TEXT BLOCK

A few months earlier I had come to college specifically determined NOT to join the school band. I had been a band geek since the fifth grade, had held the rank of First Lieutenant in my high school marching band, and had no desire to carry the geek stigma into adulthood. I’d join the Wind Ensemble so I could keep playing my French horn, but college was my chance to become something more. College was my chance to be an alluring actress, or a badass jock, or a popular politico; college was my chance to be COOL; it was my chance to be anything but the person I actually was. My marching days were behind me.

Within a week I had joined the Harvard Band. As I went around those first few days, signing up for drama club and the crew team and Model Congress, the Band was everywhere. And they were not like any marching band I had ever seen. There were no Naugahyde hats or crazy chicken-feather plumes, just tasteful crimson blazers and ties. Sure, they marched, but in a style more akin to an amoeba than an army; their shape morphed and stretched and contracted freely, yet some invisible force bound them together as a single organism.

DATA PROVIDED
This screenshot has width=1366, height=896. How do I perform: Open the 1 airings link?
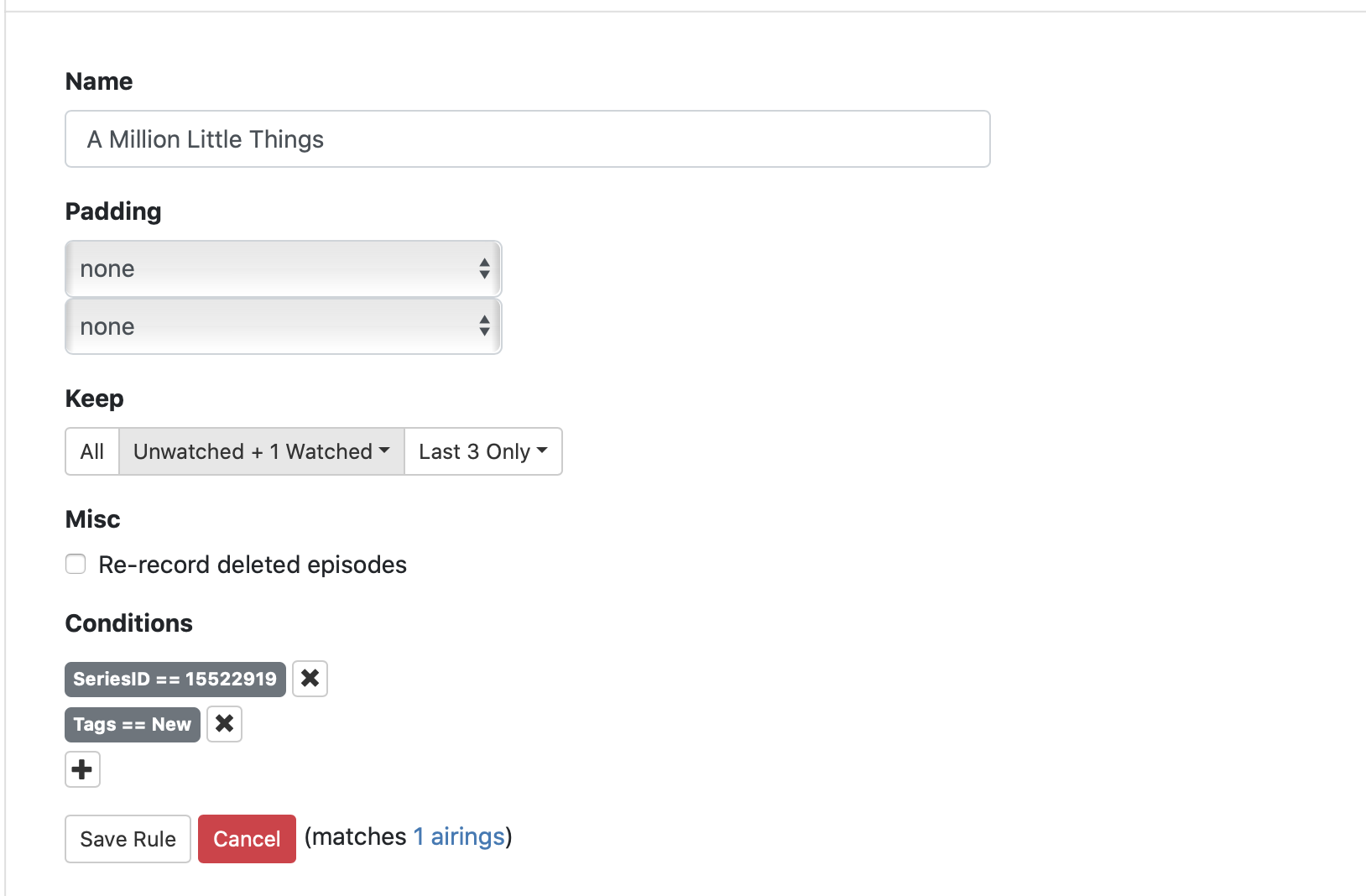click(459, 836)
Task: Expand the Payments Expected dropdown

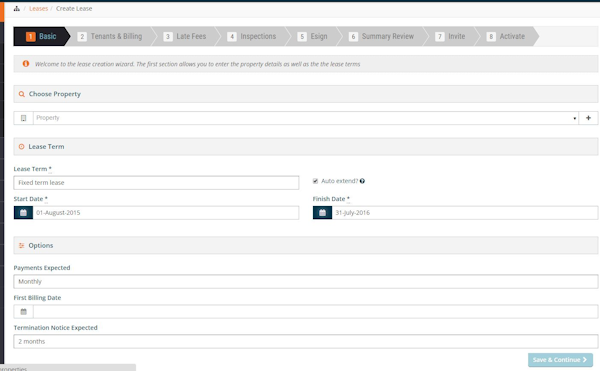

ACTIONS TO TAKE
a. Revise the passage about joining the Harvard Band, starting at "A few months" and ending at "were behind me.", so that "French horn" becomes "trumpet".
b. In the passage about joining the Harvard Band, what rank did the writer hold in the high school marching band?
c. Carry the passage about joining the Harvard Band forward past its final sentence.

RESPONSES BY TASK
a.
A few months earlier I had come to college specifically determined NOT to join the school band. I had been a band geek since the fifth grade, had held the rank of First Lieutenant in my high school marching band, and had no desire to carry the geek stigma into adulthood. I’d join the Wind Ensemble so I could keep playing my trumpet, but college was my chance to become something more. College was my chance to be an alluring actress, or a badass jock, or a popular politico; college was my chance to be COOL; it was my chance to be anything but the person I actually was. My marching days were behind me.

b. First Lieutenant

c.
They were loud, boisterous, actually quite musical (!), and completely shameless. What I noticed most was that no matter anyone’s feelings about the relative corniness of bands, geeks, fight songs, or school spirit, when the band was around, people simply could not help but smile. I had to go to the Band Room to audition for the Wind Ensemble, and from the moment I set foot in that Wonka-style clubhouse, I was done. As with the Borg, my resistance was futile.

Yet while the Harvard Band does assimilate anyone who is lucky enough to wander into its orbit, unlike the Borg, it takes those people and makes them stronger. I learned so much in my four years sporting my Crimson blazer. For one, I learned what hog-tying really is, and several other things about bondage that my parents would probably rather not know about. I learned to chicken fight, to Time Warp, and to always “whisper” in a library.

I learned the joy of finding sexual innuendo in almost everything, and the confidence to resist sexual out-uendo until I was ready. I learned that shorter is funnier, that anything can (and should) become a drinking game, and that it really is all fun and games until someone loses an “I”.

I learned that tradition is important, both to make new members feel instantly welcome (that’s what she said!) and to give Crusties the joy of complaining when things inevitably evolve. I learned that fights don’t mean the end of friendships, and sometimes mean the beginning. I learned the joy of welcoming everyone to the party, no matter who they chose to be – gay, straight, man, woman, or even asshole.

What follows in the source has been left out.